**PROBLEM SET:**
A – Decide whether each statement below agrees with the text on advanced prostate cancer. Answer yes or no for each and quote the deciding words from the text.
(i) A pathologist looks at the removed cells under a microscope.
(ii) Prostate cancer that has spread to bone is treated as bone cancer.
(iii) LHRH antagonists are taken as daily pills.
B – Please continue the text on advanced prostate cancer, starting after its last sentence.

If any of the images reveal abnormalities, it doesn’t necessarily mean that you have cancer. Additional testing may be necessary. If they find a mass, your doctor will probably order a biopsy.
For a biopsy, your doctor will use a needle to remove samples from the suspicious area. A pathologist will then analyze the removed cells under a microscope to see if they’re cancerous. The pathologist can also determine if you have an aggressive form of prostate cancer.
No matter where prostate cancer spreads, it’s still treated as prostate cancer. It’s harder to treat when it reaches an advanced stage.
Treatment for advanced prostate cancer involves targeted and systemic therapies. Most men need a combination of treatments and they may have to be adjusted from time to time.
Hormone therapy suppresses male hormones that help prostate cancer cells to grow. Your doctor may recommend any of the following hormone therapies:
- Orchiectomy is a surgical procedure to remove the testicles, which is where the hormones are produced.
- Luteinizing hormone-releasing hormone agonists are drugs that lower testosterone production in the testicles. You can receive these drugs by injection or by or by implantation under your skin.
- LHRH antagonists are drugs that rapidly lower testosterone levels. You can receive these drugs by monthly injections under your skin.
- CYP17 inhibitors and anti-androgens are available as pills you can take daily.
Side effects of hormone therapy drugs include injection site reactions, sexual dysfunction, and anemia.
In external beam radiation, beams of radiation target the prostate gland or another area of the body. It can help to ease symptoms when prostate cancer has spread to bone. Fatigue is a common side effect.
For internal radiation, your doctor will implant tiny radioactive seeds into your prostate. The seeds emit a permanent low dose or temporary high dose of radiation. Potential side effects include sexual dysfunction, urinary difficulties, and bowel problems.
Chemotherapy kills cancer cells throughout the body. It may shrink existing tumors and slow or prevent the growth of new tumors. Side effects include nausea, loss of appetite, and weight loss.
Sipuleucel-T (Provenge) is a vaccine doctors use to treat advanced prostate cancer, especially if it’s not responding to hormone therapy.

**EXTRACTED RECORDS:**
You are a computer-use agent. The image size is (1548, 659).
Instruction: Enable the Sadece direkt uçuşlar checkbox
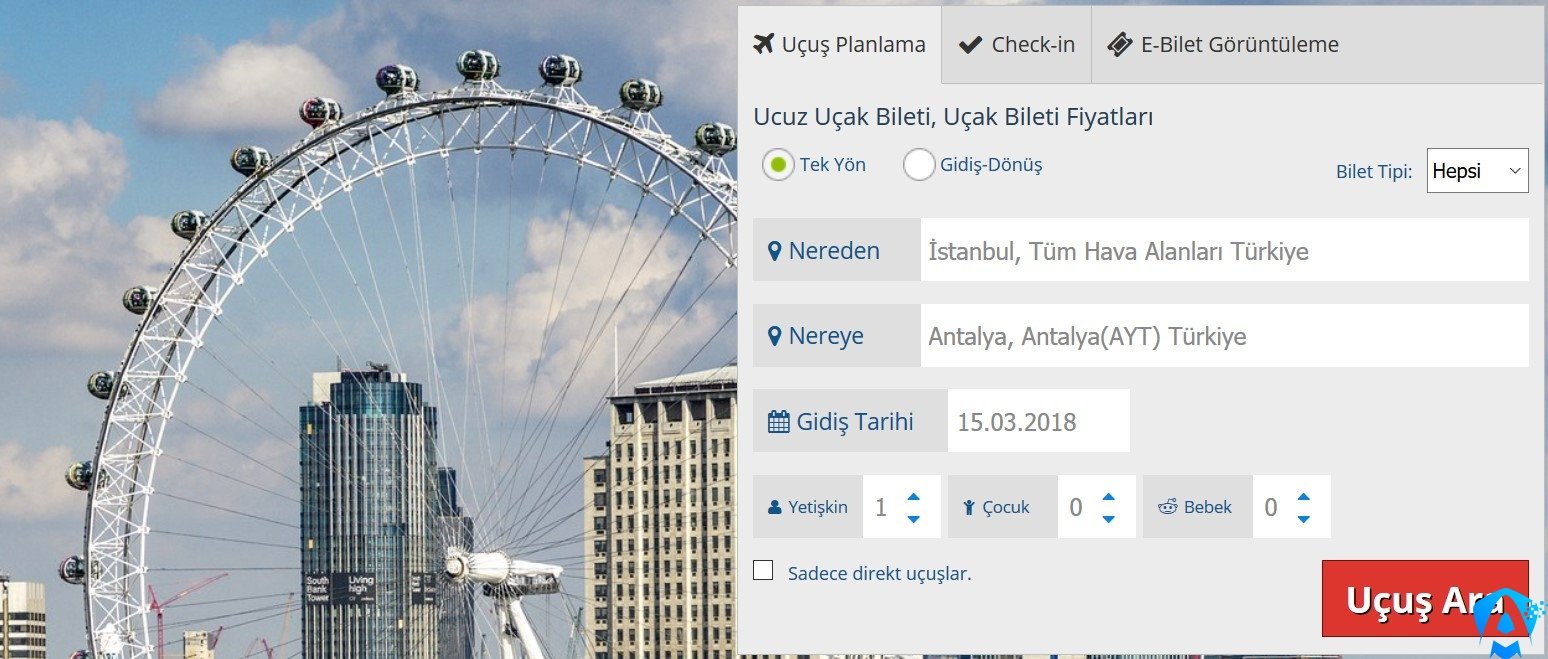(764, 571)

==

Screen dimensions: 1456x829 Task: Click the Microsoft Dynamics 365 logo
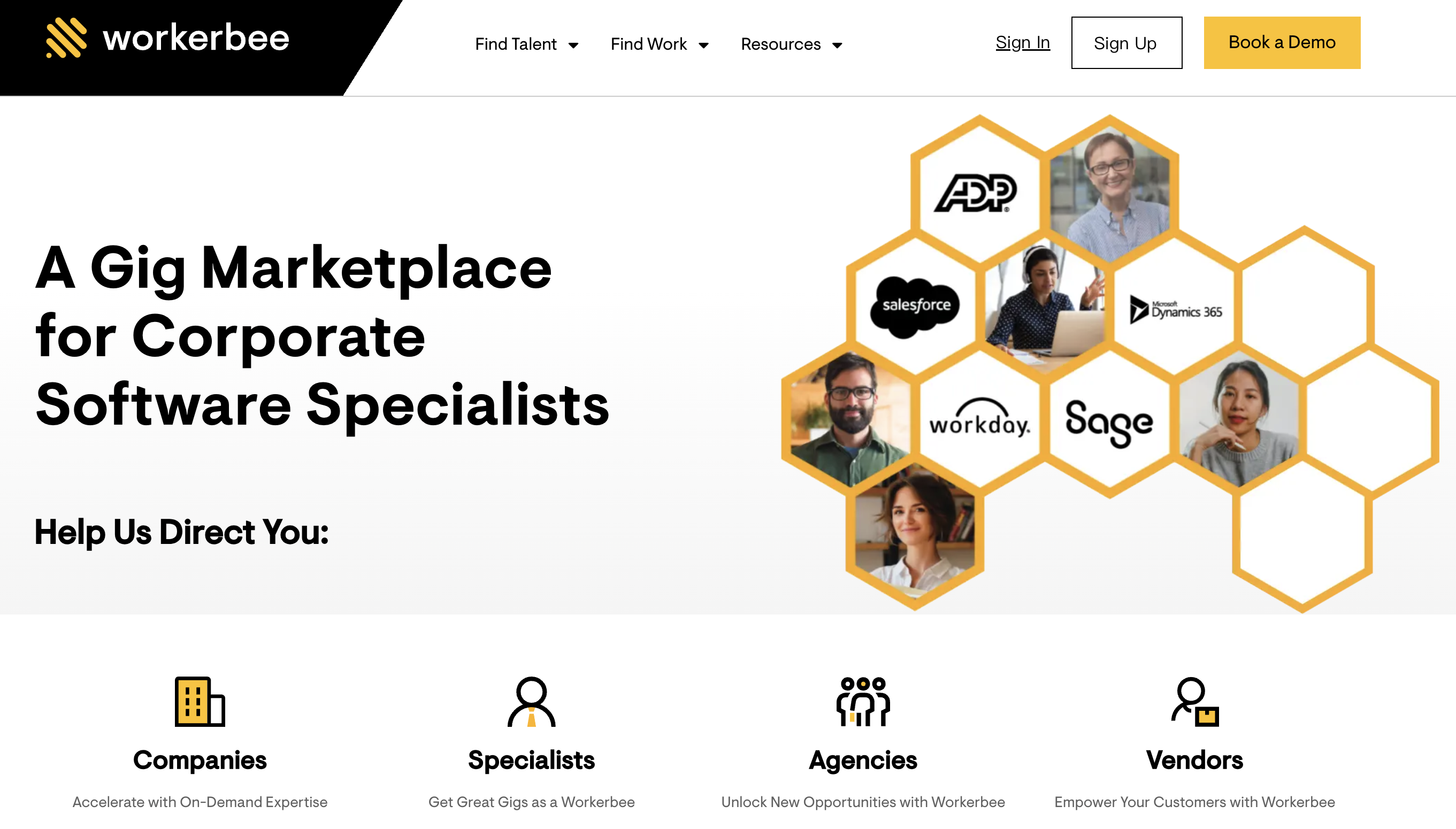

**RESULTS OF THE EXERCISE:**
A –
(i) Yes: "A pathologist will then analyze the removed cells under a microscope to see if they’re cancerous."
(ii) No: "No matter where prostate cancer spreads, it’s still treated as prostate cancer."
(iii) No: "You can receive these drugs by monthly injections under your skin."

B –
The vaccine is made using your own white blood cells. You receive it intravenously in three doses spaced two weeks apart. Side effects may include:
- a headache
- back pain
- joint pain
While some surgery to remove tumors may be an option, your doctor is less likely to recommend it for prostate cancer that has spread to multiple areas.
Be sure to tell your doctor if some of these treatments are impacting your quality of life. You can also ask about clinical trials for prostate cancer. These trials involve newer treatments that aren’t yet in use.
In addition to treating the cancer, your doctor may be able to offer solutions for specific symptoms like pain, fatigue, and urinary problems.
No cure is available for stage 4 prostate cancer. Your healthcare team will work with you to help control the cancer for as long as possible while maintaining a good quality of life.
Your outlook will depend on how fast the cancer is spreading and how well you respond to therapies.
With treatment, you can live for many years with metastatic prostate cancer.
It’s important that you learn all you can about advanced prostate cancer so you can make informed decisions. Be open with your doctors and others on your healthcare team. Express your concerns and feel free to advocate for yourself and your quality of life. Get another medical opinion if you feel it’s necessary.
Some complementary therapies may prove helpful in coping with advanced cancer. For example:
- tai chi, yoga, or other movement therapy
- music therapy
- meditation, breathing exercises, or other relaxation techniques
A variety of services can help you with everything from lodging while you’re getting treatment to getting some help around the house. Communicating with online or in-person groups are a good way to share information and lend mutual support.